Text for analysis:
================================

Joe Tryon was running alone with a trainer, didn’t participate in drills after.
Arians says that the Bucs’ first-round pick hasn’t passed his physical yet following a “scope” on his knee.
QB Kyle Trask Far From Perfect In His First Practice
With only five tryout players permitted to participate in rookie mini-camps, a roster that often creeps over 50 players has been limited to just 26 this year for Tampa Bay. With such a comparatively small number of bodies at practice, this leaves some position groups thin. That would include the quarterback position for the Bucs, where second-round pick Trask was the lone signal-caller on the field for Tampa Bay.
After position-specific drills finished up the Bucs moved on to a few very simple seven-on-seven and team drills. When throwing against a live defense, Trask had some nice completions and targeted his fellow draft pick Jaelon Darden often. On the flip side, Trask also had his fair share of struggles on the first day of practice. The 23-year-old rookie watched a number of passes sail too high for his intended receivers and even had one pass intercepted by former Navy defensive back Cameron Kinley.
But when asked about Trask’s performance after practice, Arians had nothing but praise for his newest quarterback.
“He grasped (the offense) very well,” Arians said. “He was throwing the ball where it was supposed to go, had a couple of drops on him. But I thought he looked really good.”
ILB Grant Stuard Already Leading The Defense
As the media is limited to watching the Bucs’ practice from one limited location behind the end zone on the far side of the field, it’s not always easy to pick up what players are saying – or even shouting – as they move between drills. This wasn’t the case for Tampa Bay’s seventh-round pick, Grant Stuard. As the defense was leaving their positional drills and heading over to meet the offense for the team’s seven-on-seven period, Stuard was the first player off of that field and could be heard rallying the defensive side of the ball over.
It may seem like something small in the grand scheme, but for a Day 3 pick who was praised by general manager Jason Licht for his energy, passion and big heart, it may be a major step toward proving that evaluation right at the next level.

================================

Apply what you read:
a – Answer these questions about the Buccaneers mini-camp report, one answer per line, marked the same way:
(i) How many players make up Tampa Bay's roster at rookie mini-camp this year?
(ii) Who intercepted one of Kyle Trask's passes?
(iii) In which round did Tampa Bay draft Grant Stuard?
b – In the Buccaneers mini-camp report, rename "Arians" as "the head coach" and write out the stretch from "But when asked" through "the ball over." with that change.
c – Write what comes next in the Buccaneers mini-camp report, picking up after its final sentence.
The records play no part in this.

================================

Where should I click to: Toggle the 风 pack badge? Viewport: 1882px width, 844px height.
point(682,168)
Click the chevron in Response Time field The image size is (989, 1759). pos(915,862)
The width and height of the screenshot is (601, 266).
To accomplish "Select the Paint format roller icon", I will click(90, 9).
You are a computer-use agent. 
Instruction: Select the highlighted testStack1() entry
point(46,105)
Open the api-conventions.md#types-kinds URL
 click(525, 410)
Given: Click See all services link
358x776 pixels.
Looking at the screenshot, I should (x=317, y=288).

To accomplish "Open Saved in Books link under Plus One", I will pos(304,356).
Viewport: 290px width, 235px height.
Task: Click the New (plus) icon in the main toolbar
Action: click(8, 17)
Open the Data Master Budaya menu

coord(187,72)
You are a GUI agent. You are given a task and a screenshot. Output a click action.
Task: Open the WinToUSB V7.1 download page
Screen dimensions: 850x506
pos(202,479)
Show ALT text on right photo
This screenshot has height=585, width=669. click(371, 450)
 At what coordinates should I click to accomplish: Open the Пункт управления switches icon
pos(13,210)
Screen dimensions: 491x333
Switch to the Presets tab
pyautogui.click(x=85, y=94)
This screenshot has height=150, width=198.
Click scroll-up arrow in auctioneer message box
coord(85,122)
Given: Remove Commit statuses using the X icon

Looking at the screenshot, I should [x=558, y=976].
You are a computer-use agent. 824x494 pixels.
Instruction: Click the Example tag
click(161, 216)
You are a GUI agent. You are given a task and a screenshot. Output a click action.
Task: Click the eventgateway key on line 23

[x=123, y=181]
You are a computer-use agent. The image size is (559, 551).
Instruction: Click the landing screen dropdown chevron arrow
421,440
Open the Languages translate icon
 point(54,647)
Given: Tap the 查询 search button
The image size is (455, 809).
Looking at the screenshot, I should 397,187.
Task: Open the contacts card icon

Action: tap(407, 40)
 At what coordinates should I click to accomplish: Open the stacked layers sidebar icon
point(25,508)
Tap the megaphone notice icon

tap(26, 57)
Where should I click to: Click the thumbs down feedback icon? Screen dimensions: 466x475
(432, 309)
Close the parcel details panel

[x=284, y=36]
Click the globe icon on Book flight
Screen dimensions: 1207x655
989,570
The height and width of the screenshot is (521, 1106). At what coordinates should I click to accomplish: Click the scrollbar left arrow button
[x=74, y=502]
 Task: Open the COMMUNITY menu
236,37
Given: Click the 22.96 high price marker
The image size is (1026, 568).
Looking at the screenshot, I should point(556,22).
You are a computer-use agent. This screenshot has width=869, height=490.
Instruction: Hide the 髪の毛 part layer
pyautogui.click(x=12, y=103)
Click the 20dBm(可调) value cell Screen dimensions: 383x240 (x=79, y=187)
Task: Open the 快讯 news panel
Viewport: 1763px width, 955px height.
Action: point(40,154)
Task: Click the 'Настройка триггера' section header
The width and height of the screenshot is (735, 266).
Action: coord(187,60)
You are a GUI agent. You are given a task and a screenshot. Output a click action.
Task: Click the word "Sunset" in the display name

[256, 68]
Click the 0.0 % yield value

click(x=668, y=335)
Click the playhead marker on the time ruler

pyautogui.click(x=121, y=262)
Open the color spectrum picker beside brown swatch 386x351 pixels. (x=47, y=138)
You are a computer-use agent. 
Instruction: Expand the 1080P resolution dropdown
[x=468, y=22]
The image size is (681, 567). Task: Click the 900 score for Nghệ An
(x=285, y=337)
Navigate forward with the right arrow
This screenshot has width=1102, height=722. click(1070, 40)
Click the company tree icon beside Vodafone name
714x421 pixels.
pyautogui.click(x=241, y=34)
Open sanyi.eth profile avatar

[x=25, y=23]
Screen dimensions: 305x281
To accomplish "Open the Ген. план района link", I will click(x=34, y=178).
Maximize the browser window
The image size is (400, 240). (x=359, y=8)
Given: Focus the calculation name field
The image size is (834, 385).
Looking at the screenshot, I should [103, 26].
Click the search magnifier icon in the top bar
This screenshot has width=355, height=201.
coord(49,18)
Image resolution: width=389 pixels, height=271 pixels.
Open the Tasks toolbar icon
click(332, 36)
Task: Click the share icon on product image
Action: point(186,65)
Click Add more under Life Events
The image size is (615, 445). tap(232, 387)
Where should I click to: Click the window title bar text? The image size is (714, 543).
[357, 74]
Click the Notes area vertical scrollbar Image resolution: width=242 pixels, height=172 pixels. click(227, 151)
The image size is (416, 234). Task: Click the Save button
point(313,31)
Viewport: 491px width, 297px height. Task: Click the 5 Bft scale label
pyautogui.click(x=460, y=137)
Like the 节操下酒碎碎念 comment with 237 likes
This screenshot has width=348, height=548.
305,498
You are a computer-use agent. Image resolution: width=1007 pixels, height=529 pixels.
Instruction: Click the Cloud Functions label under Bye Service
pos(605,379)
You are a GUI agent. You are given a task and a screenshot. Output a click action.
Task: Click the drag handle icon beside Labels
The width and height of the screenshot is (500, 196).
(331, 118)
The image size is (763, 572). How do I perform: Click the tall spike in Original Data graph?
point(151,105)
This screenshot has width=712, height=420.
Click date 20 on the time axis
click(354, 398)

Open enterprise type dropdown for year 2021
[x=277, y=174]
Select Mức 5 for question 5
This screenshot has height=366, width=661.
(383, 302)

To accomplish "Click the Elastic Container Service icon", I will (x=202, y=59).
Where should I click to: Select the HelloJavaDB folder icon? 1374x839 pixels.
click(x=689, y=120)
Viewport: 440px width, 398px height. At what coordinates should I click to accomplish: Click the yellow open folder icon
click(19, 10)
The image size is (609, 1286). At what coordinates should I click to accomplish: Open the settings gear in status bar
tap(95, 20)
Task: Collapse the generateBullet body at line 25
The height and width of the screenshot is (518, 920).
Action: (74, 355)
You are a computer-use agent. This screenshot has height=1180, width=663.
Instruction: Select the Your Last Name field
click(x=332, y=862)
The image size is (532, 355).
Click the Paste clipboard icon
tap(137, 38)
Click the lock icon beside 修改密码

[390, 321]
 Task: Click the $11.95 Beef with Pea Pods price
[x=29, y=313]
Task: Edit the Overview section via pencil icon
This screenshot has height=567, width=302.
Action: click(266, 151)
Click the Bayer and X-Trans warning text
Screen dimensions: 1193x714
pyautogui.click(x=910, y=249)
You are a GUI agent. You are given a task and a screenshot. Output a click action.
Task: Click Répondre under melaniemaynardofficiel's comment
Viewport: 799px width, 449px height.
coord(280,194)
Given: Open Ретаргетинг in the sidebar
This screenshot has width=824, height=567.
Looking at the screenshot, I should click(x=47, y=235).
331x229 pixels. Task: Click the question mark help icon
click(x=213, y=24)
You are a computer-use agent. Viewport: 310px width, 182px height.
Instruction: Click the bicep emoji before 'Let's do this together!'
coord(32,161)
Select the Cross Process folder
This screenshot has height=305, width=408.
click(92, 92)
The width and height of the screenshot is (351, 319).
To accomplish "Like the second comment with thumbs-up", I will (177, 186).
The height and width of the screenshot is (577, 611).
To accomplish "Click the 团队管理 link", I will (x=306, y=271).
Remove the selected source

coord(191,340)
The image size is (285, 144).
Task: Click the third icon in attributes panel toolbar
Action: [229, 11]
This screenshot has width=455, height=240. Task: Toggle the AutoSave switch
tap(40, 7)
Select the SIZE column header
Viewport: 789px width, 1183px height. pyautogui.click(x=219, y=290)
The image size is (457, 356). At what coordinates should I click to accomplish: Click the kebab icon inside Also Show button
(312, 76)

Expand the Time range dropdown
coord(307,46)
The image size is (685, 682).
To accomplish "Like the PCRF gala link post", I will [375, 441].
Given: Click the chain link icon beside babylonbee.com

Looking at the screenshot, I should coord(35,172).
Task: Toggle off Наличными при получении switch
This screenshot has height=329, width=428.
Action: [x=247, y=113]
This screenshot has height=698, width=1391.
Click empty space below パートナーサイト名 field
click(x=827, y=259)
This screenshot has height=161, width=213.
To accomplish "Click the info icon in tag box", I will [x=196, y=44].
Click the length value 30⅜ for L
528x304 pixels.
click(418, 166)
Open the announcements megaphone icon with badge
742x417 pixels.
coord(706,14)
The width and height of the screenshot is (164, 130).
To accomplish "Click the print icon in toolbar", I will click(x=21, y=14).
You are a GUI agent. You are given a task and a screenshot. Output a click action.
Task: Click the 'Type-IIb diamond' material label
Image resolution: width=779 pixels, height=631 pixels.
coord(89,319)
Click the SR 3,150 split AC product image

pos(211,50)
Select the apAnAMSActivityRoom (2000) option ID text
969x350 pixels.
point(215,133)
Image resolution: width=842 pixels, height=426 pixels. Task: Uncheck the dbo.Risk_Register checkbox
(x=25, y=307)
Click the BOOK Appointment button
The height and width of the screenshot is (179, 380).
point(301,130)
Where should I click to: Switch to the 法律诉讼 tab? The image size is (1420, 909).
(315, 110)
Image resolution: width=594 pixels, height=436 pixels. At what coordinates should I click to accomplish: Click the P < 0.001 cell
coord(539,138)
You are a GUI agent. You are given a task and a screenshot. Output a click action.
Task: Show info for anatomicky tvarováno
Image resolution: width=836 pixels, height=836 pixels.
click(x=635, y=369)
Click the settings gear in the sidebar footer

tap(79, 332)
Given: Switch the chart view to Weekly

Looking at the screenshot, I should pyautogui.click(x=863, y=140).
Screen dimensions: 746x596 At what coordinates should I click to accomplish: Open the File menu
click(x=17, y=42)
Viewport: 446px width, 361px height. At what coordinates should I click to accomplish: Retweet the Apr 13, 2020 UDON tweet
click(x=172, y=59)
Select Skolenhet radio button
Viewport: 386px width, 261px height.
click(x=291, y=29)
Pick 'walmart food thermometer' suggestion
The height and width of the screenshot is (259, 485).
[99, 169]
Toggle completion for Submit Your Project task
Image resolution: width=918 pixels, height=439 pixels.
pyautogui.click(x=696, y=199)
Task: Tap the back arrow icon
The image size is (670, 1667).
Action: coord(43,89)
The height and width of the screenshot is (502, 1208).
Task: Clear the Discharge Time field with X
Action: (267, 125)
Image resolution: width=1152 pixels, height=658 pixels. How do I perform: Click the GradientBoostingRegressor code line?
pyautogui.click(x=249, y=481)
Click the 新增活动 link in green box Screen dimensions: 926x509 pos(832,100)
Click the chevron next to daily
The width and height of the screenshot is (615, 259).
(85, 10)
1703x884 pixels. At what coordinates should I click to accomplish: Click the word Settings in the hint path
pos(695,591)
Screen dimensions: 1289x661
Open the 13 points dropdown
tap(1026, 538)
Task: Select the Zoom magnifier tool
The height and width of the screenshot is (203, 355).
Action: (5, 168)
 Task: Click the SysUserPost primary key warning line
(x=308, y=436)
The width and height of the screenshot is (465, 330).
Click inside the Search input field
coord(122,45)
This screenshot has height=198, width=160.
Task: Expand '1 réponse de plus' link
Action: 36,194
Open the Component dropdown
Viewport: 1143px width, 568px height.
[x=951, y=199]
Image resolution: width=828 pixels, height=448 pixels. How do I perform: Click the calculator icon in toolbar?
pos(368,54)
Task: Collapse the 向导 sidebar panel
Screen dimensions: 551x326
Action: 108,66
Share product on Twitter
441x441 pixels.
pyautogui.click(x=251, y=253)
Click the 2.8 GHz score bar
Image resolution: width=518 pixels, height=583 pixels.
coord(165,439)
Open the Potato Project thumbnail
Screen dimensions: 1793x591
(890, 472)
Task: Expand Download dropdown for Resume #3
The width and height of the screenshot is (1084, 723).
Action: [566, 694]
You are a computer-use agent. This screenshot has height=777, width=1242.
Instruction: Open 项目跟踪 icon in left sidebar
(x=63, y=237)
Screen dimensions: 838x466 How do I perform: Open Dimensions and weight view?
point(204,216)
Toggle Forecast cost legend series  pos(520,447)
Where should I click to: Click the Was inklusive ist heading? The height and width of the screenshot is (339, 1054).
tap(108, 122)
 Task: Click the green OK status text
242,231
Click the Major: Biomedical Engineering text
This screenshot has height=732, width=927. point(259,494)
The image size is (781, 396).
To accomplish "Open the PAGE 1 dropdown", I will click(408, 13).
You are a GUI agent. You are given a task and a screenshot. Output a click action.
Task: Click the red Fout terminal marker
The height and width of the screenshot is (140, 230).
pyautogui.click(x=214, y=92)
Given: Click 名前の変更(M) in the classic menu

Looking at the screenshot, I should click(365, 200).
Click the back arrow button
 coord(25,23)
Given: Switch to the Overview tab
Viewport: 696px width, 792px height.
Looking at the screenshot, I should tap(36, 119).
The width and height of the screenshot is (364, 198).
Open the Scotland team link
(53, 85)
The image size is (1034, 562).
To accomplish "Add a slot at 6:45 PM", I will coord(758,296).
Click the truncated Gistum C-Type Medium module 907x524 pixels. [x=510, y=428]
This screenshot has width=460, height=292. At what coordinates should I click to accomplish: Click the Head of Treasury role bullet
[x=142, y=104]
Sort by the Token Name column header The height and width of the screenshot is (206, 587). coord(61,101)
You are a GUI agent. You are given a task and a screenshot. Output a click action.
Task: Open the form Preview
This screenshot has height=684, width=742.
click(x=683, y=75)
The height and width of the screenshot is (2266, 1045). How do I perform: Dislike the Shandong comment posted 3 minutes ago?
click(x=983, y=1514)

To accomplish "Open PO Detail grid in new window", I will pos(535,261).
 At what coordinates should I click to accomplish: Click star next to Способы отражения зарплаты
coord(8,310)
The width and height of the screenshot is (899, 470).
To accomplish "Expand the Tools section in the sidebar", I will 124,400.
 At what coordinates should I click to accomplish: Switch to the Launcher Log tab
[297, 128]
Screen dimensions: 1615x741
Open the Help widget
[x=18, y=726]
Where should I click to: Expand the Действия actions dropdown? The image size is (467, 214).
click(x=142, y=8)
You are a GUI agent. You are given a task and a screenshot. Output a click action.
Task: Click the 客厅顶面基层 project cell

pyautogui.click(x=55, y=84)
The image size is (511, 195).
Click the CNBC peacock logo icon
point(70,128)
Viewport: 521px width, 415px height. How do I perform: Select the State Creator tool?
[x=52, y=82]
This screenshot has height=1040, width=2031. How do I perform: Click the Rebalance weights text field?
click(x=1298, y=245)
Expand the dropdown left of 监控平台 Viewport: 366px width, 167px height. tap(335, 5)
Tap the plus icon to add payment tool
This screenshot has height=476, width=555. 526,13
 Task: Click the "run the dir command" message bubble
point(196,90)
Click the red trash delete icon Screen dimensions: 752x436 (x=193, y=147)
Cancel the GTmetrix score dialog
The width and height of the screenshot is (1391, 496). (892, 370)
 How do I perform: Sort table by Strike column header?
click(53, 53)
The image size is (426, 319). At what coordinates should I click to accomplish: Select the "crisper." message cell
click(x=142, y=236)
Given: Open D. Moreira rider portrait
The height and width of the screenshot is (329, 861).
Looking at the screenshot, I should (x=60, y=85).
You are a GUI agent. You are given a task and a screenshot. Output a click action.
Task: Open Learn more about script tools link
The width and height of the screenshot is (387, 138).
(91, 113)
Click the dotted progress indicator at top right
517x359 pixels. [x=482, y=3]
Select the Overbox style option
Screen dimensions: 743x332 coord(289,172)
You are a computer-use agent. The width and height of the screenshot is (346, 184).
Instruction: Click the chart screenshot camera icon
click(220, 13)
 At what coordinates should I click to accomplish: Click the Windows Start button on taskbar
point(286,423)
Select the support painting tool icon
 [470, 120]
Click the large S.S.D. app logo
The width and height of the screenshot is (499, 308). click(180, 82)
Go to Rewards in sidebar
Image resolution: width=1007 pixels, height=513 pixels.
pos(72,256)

================================

Answers to the problems:
a –
(i) 26
(ii) Cameron Kinley, a former Navy defensive back
(iii) The seventh round

b –
But when asked about Trask’s performance after practice, the head coach had nothing but praise for his newest quarterback.
“He grasped (the offense) very well,” the head coach said. “He was throwing the ball where it was supposed to go, had a couple of drops on him. But I thought he looked really good.”
ILB Grant Stuard Already Leading The Defense
As the media is limited to watching the Bucs’ practice from one limited location behind the end zone on the far side of the field, it’s not always easy to pick up what players are saying – or even shouting – as they move between drills. This wasn’t the case for Tampa Bay’s seventh-round pick, Grant Stuard. As the defense was leaving their positional drills and heading over to meet the offense for the team’s seven-on-seven period, Stuard was the first player off of that field and could be heard rallying the defensive side of the ball over.

c –
WR Darden Catching Punts, Getting Plenty Of Looks
Though Darden was just one of two receivers at rookie mini-camp, he hit it off well with Trask during passing drills. But before that, Darden opened up practice catching punts while the Bucs worked on special teams. He looked very comfortable in that role as the coaches got their first look at the potential starting returner. With his amount of speed, Darden gives himself a chance to win the role.
“He looked really clean catching every single punt,” Arians said. “And he looks really, really explosive as a receiver.”
When it came to the passing drills against the defense, Darden was able to get himself space due to his speed and found a connection with Trask. He was getting open on both sides of the field, catching the attention of the coaches because of it. Since he took every single rep on the field, he was gassed by the end of it.
“I thought he looked really really good until he got really tired,” Arians said. ” He took every single rep.”
While it’s usually tough to gauge how well an offensive lineman is doing in a practice with no pads on, there was a note of interest in Robert Hainsey due to the position he was playing. Hainsey told the media before practice that he was going to play center during this mini-camp. It was not known exactly where he would be playing at the time due to his versatility.
“I’m working center right now.” Hainsey said. “I like it. I think it fits me well, I think I know what I’m doing. learning the offense as much as I can but trying to help all the other guys too and get us in the right position to do our jobs.”
Hainsey worked in drills with the offensive lineman but was also seen getting one-one-one coaching with an assistant coach. Overall, coach Arians was pleased with how the first day of practice went down.